**WHAT TO WORK ON**
In the forum thread on swing bowling below, condense the paragraph beginning "Wasim Akram was the master swing bowler" into a short bulleted list of its main facts.

**TEXT TO READ**
"""
Brett Lee is one who gets the ball to reverse either way but no-one was as deadly at reverse swing as the two W's, the greatest ever. They used the make the ball heavy one side technique which was started of by Sarfraz and Imran before them.

1000yardstare 17th April 2009 21:20

Quote:

Originally Posted by Chin Music (Post 308800)
Brett Lee is one who gets the ball to reverse either way but no-one was as deadly at reverse swing as the two W's, the greatest ever. They used the make the ball heavy one side technique which was started of by Sarfraz and Imran before them.

I always wondered why bowlers didn't carry on with the old fashioned method of wetting the ball on one side when it wasn't swinging. I remember seeing all the SA players getting hold of the ball and wetting one side a few years ago and getting results.

Gough says he doesn't like it because it makes the ball soft. I would think that getting the ball to do something in the air would be better than having a harder ball doing nothing.

Sangakkara on Akram -

Wasim Akram was the master swing bowler of the modern era. With Waqar Younis he formed one of the most lethal fast-bowling partnerships in the history of the game. When Wasim and Waqar were in their pomp during the mid-1990s they were a formidable force, decimating batting line-ups, and making Pakistan one of the world's best teams.

Wasim provided a finesse in his bowling that was rare in fast bowlers. Waqar, the perfect foil, pounded in to bowl fast and furiously. He also had great skill, but Wasim was the magician when it came to deception.
"""
**RECORD LIST**
"""
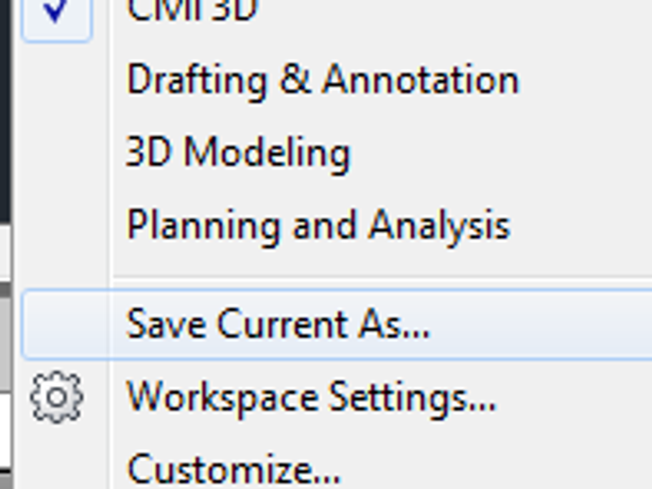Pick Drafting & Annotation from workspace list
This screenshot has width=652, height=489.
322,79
"""
"""
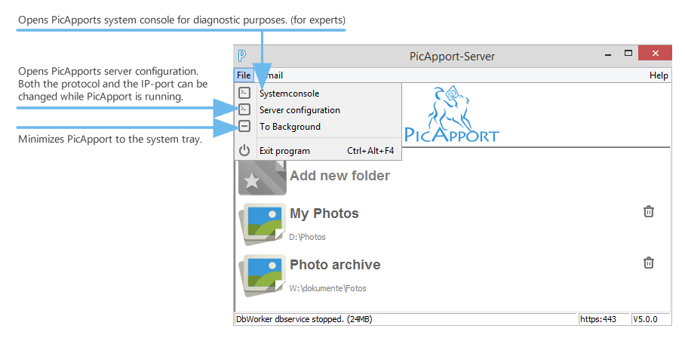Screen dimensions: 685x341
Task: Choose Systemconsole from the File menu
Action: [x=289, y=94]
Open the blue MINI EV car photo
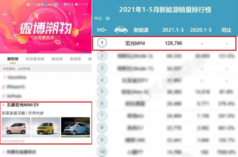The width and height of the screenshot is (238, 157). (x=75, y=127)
"""
**EXERCISE RESPONSE**
- Wasim Akram was the master swing bowler of the modern era.
- With Waqar Younis, he formed one of the most lethal fast-bowling partnerships in the game's history.
- At their peak in the mid-1990s, the pair decimated batting line-ups.
- They made Pakistan one of the world's best teams.